In 1749, the currency situation in the Danish West Indies (present-day U.S. Virgin Islands) was characterized by chronic scarcity and chaotic multiplicity. The official currency was the Danish
rigsdaler, divided into 96
skilling, but these coins were seldom seen in daily island commerce. The plantation-based sugar economy was fundamentally international, and the islands operated on a de facto system of "bookkeeping money," where transactions were recorded in a theoretical rigsdaler but often settled in a bewildering array of foreign coinage that circulated physically.
The most prevalent and trusted coins in actual circulation were Spanish and Spanish colonial silver pieces, particularly the peso or piece of eight (8 reales), alongside Portuguese gold Johannes coins and Dutch ducats. This foreign specie arrived through trade with neighboring islands, illicit commerce, and payments for the colony's sugar and rum exports. The Danish administration was forced to issue periodic proclamations assigning official exchange rates to these foreign coins, a practice that acknowledged reality but could not stabilize a system where the value of a Spanish dollar fluctuated based on its wear, clip, and the market's immediate needs.
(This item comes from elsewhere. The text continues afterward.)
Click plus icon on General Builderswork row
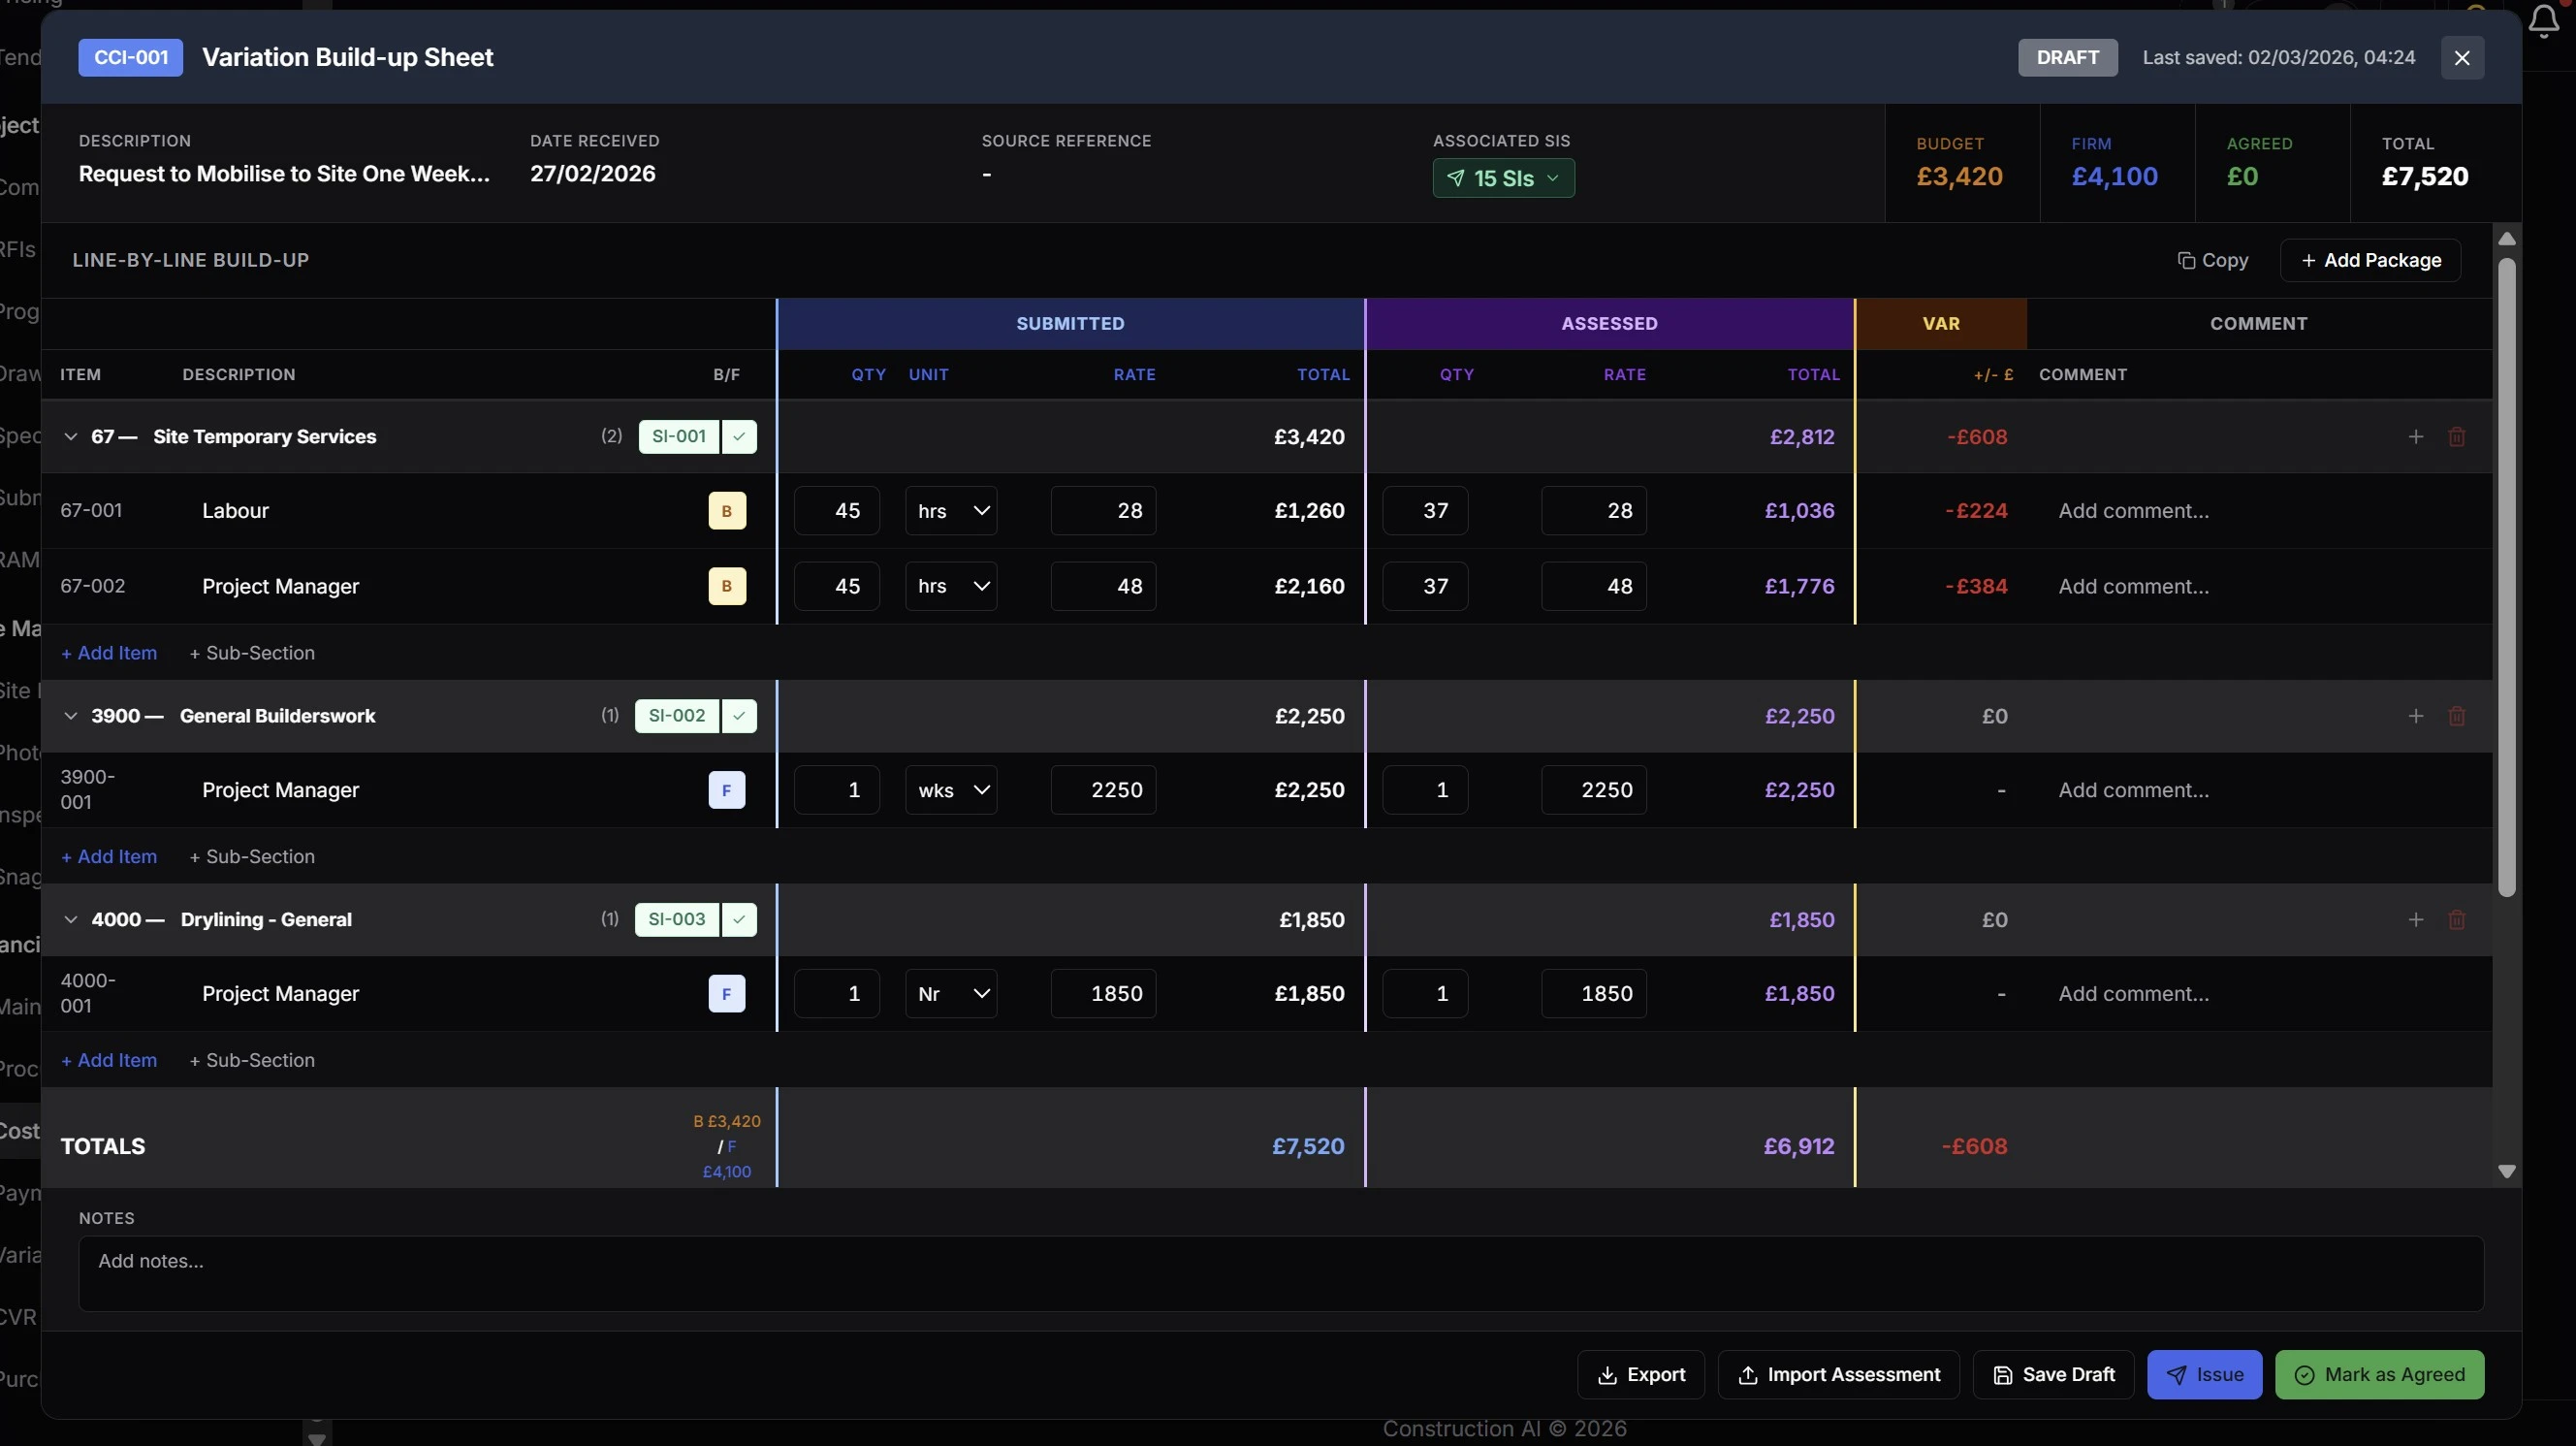 click(2415, 716)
This monetary confusion created significant problems for administration and commerce. It facilitated fraud, complicated tax collection, and caused constant disputes between planters, merchants, and laborers over the true value of payments. The situation in 1749 was part of a long-standing pattern that reflected the colony's embeddedness in the non-Danish Caribbean economic sphere, highlighting the weakness of metropolitan monetary control and the pragmatic, if disorderly, adaptation of a slave-based plantation economy to the fluid realities of Atlantic trade.